Process and Human Factors Engineering
line
Research and Technology 2002
 
Searchable Answer-Generating Environment (SAGE) Expert-Finder
 

SAGE is a repository of experts information within the State of Florida. The SAGE Expert-Finder Knowledge Management (KM) System creates an integrated database by masking multiple databases as if they were one.


SAGE has been on-line since August 1999 and can be found at http://sage.fiu.edu. (See figure 1.) Originally, SAGE unified the researcher databases from the State of Florida University System. Currently, SAGE has access to sponsored research data from private institutions as well, such as Florida Institute of Technology, Florida Memorial College, and Embry-Riddle Aeronautical University.

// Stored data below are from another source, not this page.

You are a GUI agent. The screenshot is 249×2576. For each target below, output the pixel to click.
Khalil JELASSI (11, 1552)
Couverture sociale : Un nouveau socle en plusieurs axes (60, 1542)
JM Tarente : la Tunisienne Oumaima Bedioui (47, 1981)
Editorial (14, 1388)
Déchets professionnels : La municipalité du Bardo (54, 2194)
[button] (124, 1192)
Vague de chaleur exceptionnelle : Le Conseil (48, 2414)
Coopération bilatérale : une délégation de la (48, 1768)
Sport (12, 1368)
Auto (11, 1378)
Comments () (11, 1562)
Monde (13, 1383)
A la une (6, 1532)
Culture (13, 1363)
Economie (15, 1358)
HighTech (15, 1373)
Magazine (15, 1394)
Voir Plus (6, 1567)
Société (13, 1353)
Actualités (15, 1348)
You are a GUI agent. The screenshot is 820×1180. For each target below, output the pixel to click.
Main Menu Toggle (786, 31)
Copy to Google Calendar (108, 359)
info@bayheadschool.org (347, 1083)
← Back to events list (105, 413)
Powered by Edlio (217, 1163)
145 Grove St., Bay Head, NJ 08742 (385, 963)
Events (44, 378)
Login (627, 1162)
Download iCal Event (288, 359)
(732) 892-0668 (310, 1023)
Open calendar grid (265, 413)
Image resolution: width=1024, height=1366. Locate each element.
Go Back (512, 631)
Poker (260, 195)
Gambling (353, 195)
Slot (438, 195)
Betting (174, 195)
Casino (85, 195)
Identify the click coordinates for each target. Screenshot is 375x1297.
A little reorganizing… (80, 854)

SAGE gives university researchers more visibility and simultaneously allows interested parties to identify available expertise within Florida universities. This application helps to identify a researcher’s proficiency within a discipline and to facilitate a point of contact.


Benefits that SAGE provides include the following:

  • SAGE helps locate researchers in Florida for collaboration with industry and Federal agencies, thereby increasing potential research funding to the Florida universities.
  • SAGE combines and unifies existing data from multiple sources into one Web-accessible interface.
  • SAGE incorporates a File Transfer Protocol (FTP) client, an application that will be resident at each of the participating universities to automate data transfer to the SAGE server.


In October 2001, the SAGE graphical user interface was completely redesigned to maintain the uniformity visible throughout all KM Lab-hosted Web sites. The new interface provides an enhanced flash capability as well as a basic html version. SAGE also includes a thesaurus, which is a collection of concepts forming an ontology that upon request can perform a search on similar words based on the keyword in use. A consistent taxonomy is applied to improve upon the usual keyword- and full-text-based techniques. It allows an end user to retrieve information using appropriate terminology and avoids problems of poor selectivity and quality of results caused by missing, inconsistent, or conflicting vocabulary.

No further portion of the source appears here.